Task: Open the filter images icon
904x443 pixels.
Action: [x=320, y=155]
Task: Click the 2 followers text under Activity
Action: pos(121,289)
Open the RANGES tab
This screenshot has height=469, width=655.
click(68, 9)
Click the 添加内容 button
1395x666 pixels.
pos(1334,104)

#### [STATED GOAL]
Can you format every one of the rows above as a numbered list, leaving out any blank lines?

#### [ANSWER FOR THE TASK]
1. Task: Open the filter images icon
2. 904x443 pixels.
3. Action: [x=320, y=155]
4. Task: Click the 2 followers text under Activity
5. Action: pos(121,289)
6. Open the RANGES tab
7. This screenshot has height=469, width=655.
8. click(68, 9)
9. Click the 添加内容 button
10. 1395x666 pixels.
11. pos(1334,104)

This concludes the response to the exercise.